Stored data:
^^^^^^^^

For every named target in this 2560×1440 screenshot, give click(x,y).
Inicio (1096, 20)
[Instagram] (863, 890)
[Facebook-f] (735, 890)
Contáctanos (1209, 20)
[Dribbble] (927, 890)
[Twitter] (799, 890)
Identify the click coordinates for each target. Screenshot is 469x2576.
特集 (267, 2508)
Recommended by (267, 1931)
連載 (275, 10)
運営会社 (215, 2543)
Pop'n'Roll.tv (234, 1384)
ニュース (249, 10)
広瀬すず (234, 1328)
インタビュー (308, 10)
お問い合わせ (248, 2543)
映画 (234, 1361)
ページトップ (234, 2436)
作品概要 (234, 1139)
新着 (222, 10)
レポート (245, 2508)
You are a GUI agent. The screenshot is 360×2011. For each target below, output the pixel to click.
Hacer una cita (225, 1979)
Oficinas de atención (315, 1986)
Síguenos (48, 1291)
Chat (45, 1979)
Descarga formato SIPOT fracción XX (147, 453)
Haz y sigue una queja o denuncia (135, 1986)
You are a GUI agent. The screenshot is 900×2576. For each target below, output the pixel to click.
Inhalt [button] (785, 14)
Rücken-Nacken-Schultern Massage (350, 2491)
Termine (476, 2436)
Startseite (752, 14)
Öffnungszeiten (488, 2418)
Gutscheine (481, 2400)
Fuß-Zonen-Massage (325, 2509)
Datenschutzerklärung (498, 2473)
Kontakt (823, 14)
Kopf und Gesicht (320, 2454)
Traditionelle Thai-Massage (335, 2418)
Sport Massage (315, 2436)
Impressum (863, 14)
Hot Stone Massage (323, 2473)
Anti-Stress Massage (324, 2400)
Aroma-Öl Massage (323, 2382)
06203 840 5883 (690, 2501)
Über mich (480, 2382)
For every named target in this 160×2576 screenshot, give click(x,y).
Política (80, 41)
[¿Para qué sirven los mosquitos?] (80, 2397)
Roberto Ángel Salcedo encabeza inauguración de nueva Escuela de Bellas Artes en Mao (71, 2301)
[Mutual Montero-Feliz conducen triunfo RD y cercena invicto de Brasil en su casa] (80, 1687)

^^^^^^^^

Task instructions: What you write must be the entries restated word for word, from the opening line through the one holding "ニュース (249, 10)", with nothing else.

Answer area:
For every named target in this 2560×1440 screenshot, give click(x,y).
Inicio (1096, 20)
[Instagram] (863, 890)
[Facebook-f] (735, 890)
Contáctanos (1209, 20)
[Dribbble] (927, 890)
[Twitter] (799, 890)
Identify the click coordinates for each target. Screenshot is 469x2576.
特集 (267, 2508)
Recommended by (267, 1931)
連載 (275, 10)
運営会社 (215, 2543)
Pop'n'Roll.tv (234, 1384)
ニュース (249, 10)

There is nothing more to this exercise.